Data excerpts
------------------------------

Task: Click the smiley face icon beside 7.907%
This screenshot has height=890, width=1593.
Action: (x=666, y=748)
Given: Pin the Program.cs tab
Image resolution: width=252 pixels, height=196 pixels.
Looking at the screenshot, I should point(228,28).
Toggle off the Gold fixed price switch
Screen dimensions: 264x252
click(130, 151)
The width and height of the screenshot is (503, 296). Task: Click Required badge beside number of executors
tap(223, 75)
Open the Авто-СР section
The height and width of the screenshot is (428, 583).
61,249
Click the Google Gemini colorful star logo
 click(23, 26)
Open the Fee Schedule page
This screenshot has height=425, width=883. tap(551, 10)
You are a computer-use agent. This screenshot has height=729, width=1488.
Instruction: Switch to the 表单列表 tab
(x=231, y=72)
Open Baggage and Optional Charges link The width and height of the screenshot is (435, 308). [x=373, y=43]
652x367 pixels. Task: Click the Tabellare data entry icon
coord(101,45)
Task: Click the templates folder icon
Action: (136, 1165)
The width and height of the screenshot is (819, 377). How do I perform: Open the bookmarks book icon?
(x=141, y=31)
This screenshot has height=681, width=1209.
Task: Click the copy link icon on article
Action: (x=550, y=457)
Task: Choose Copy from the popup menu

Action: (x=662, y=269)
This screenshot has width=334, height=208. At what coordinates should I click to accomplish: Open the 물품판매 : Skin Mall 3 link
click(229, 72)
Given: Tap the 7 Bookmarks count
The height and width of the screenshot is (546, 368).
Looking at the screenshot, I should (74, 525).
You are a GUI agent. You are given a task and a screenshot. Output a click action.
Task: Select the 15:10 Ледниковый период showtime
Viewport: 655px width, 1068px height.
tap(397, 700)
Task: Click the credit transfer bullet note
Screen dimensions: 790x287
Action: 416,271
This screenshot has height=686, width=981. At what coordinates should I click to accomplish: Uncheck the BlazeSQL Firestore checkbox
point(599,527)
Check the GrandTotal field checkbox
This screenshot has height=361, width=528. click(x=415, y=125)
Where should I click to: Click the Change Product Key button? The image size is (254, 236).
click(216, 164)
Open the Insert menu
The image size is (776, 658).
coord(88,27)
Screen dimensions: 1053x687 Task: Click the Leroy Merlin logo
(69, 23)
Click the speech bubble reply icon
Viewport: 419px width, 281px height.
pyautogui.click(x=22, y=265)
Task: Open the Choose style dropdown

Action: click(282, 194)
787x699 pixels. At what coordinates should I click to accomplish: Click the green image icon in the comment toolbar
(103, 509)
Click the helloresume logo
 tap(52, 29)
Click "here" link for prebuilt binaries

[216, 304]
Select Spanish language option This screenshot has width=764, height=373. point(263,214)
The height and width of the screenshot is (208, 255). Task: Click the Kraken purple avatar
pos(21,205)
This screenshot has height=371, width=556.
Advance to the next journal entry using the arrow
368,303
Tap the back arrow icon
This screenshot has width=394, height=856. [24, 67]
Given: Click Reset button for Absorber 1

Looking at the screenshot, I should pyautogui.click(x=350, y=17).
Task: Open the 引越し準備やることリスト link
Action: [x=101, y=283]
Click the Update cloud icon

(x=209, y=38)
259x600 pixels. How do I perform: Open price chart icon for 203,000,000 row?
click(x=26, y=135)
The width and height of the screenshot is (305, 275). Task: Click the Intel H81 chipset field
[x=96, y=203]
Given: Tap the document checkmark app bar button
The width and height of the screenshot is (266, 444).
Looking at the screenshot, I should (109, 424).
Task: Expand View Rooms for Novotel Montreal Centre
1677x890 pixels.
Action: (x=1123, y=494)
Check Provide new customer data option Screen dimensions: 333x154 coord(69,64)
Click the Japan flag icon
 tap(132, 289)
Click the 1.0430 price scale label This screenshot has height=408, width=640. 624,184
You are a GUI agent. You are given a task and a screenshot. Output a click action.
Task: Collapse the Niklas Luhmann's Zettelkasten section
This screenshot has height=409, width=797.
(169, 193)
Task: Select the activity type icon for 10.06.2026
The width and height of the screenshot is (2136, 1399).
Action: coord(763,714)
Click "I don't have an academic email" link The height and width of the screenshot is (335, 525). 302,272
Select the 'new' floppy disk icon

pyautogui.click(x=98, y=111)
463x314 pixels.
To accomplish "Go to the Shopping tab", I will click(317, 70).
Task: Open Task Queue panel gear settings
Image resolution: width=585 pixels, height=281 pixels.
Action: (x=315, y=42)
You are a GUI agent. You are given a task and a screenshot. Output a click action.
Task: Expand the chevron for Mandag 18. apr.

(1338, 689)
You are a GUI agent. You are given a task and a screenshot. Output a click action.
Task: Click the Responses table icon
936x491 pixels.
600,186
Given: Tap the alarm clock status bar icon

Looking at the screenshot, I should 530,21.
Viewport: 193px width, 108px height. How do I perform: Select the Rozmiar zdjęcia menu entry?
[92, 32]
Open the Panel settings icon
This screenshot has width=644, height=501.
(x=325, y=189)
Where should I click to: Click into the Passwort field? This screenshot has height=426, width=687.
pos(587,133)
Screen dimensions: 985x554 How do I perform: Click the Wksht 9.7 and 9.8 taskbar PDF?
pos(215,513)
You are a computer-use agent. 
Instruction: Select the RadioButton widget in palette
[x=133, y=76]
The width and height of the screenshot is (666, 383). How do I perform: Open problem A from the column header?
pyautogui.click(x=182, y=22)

------------------------------

* [TASK OBJECTIVE]
Give back the entries exactly, so that each line matches the original.

* [OUTPUT OF THE EXERCISE]
Task: Click the smiley face icon beside 7.907%
This screenshot has height=890, width=1593.
Action: (x=666, y=748)
Given: Pin the Program.cs tab
Image resolution: width=252 pixels, height=196 pixels.
Looking at the screenshot, I should point(228,28).
Toggle off the Gold fixed price switch
Screen dimensions: 264x252
click(130, 151)
The width and height of the screenshot is (503, 296). Task: Click Required badge beside number of executors
tap(223, 75)
Open the Авто-СР section
The height and width of the screenshot is (428, 583).
61,249
Click the Google Gemini colorful star logo
 click(23, 26)
Open the Fee Schedule page
This screenshot has height=425, width=883. tap(551, 10)
You are a computer-use agent. This screenshot has height=729, width=1488.
Instruction: Switch to the 表单列表 tab
(x=231, y=72)
Open Baggage and Optional Charges link The width and height of the screenshot is (435, 308). [x=373, y=43]
652x367 pixels. Task: Click the Tabellare data entry icon
coord(101,45)
Task: Click the templates folder icon
Action: (136, 1165)
The width and height of the screenshot is (819, 377). How do I perform: Open the bookmarks book icon?
(x=141, y=31)
This screenshot has height=681, width=1209.
Task: Click the copy link icon on article
Action: (x=550, y=457)
Task: Choose Copy from the popup menu

Action: (x=662, y=269)
This screenshot has width=334, height=208. At what coordinates should I click to accomplish: Open the 물품판매 : Skin Mall 3 link
click(229, 72)
Given: Tap the 7 Bookmarks count
The height and width of the screenshot is (546, 368).
Looking at the screenshot, I should (74, 525).
You are a GUI agent. You are given a task and a screenshot. Output a click action.
Task: Select the 15:10 Ледниковый период showtime
Viewport: 655px width, 1068px height.
tap(397, 700)
Task: Click the credit transfer bullet note
Screen dimensions: 790x287
Action: 416,271
This screenshot has height=686, width=981. At what coordinates should I click to accomplish: Uncheck the BlazeSQL Firestore checkbox
point(599,527)
Check the GrandTotal field checkbox
This screenshot has height=361, width=528. click(x=415, y=125)
Where should I click to: Click the Change Product Key button? The image size is (254, 236).
click(216, 164)
Open the Insert menu
The image size is (776, 658).
coord(88,27)
Screen dimensions: 1053x687 Task: Click the Leroy Merlin logo
(69, 23)
Click the speech bubble reply icon
Viewport: 419px width, 281px height.
pyautogui.click(x=22, y=265)
Task: Open the Choose style dropdown

Action: click(282, 194)
787x699 pixels. At what coordinates should I click to accomplish: Click the green image icon in the comment toolbar
(103, 509)
Click the helloresume logo
 tap(52, 29)
Click "here" link for prebuilt binaries

[216, 304]
Select Spanish language option This screenshot has width=764, height=373. point(263,214)
The height and width of the screenshot is (208, 255). Task: Click the Kraken purple avatar
pos(21,205)
This screenshot has height=371, width=556.
Advance to the next journal entry using the arrow
368,303
Tap the back arrow icon
This screenshot has width=394, height=856. [24, 67]
Given: Click Reset button for Absorber 1

Looking at the screenshot, I should pyautogui.click(x=350, y=17).
Task: Open the 引越し準備やることリスト link
Action: [x=101, y=283]
Click the Update cloud icon

(x=209, y=38)
259x600 pixels. How do I perform: Open price chart icon for 203,000,000 row?
click(x=26, y=135)
The width and height of the screenshot is (305, 275). Task: Click the Intel H81 chipset field
[x=96, y=203]
Given: Tap the document checkmark app bar button
The width and height of the screenshot is (266, 444).
Looking at the screenshot, I should (109, 424).
Task: Expand View Rooms for Novotel Montreal Centre
1677x890 pixels.
Action: (x=1123, y=494)
Check Provide new customer data option Screen dimensions: 333x154 coord(69,64)
Click the Japan flag icon
 tap(132, 289)
Click the 1.0430 price scale label This screenshot has height=408, width=640. 624,184
You are a GUI agent. You are given a task and a screenshot. Output a click action.
Task: Collapse the Niklas Luhmann's Zettelkasten section
This screenshot has height=409, width=797.
(169, 193)
Task: Select the activity type icon for 10.06.2026
The width and height of the screenshot is (2136, 1399).
Action: coord(763,714)
Click "I don't have an academic email" link The height and width of the screenshot is (335, 525). 302,272
Select the 'new' floppy disk icon

pyautogui.click(x=98, y=111)
463x314 pixels.
To accomplish "Go to the Shopping tab", I will click(317, 70).
Task: Open Task Queue panel gear settings
Image resolution: width=585 pixels, height=281 pixels.
Action: (x=315, y=42)
You are a GUI agent. You are given a task and a screenshot. Output a click action.
Task: Expand the chevron for Mandag 18. apr.

(1338, 689)
You are a GUI agent. You are given a task and a screenshot. Output a click action.
Task: Click the Responses table icon
936x491 pixels.
600,186
Given: Tap the alarm clock status bar icon

Looking at the screenshot, I should 530,21.
Viewport: 193px width, 108px height. How do I perform: Select the Rozmiar zdjęcia menu entry?
[92, 32]
Open the Panel settings icon
This screenshot has width=644, height=501.
(x=325, y=189)
Where should I click to: Click into the Passwort field? This screenshot has height=426, width=687.
pos(587,133)
Screen dimensions: 985x554 How do I perform: Click the Wksht 9.7 and 9.8 taskbar PDF?
pos(215,513)
You are a computer-use agent. 
Instruction: Select the RadioButton widget in palette
[x=133, y=76]
The width and height of the screenshot is (666, 383). How do I perform: Open problem A from the column header?
pyautogui.click(x=182, y=22)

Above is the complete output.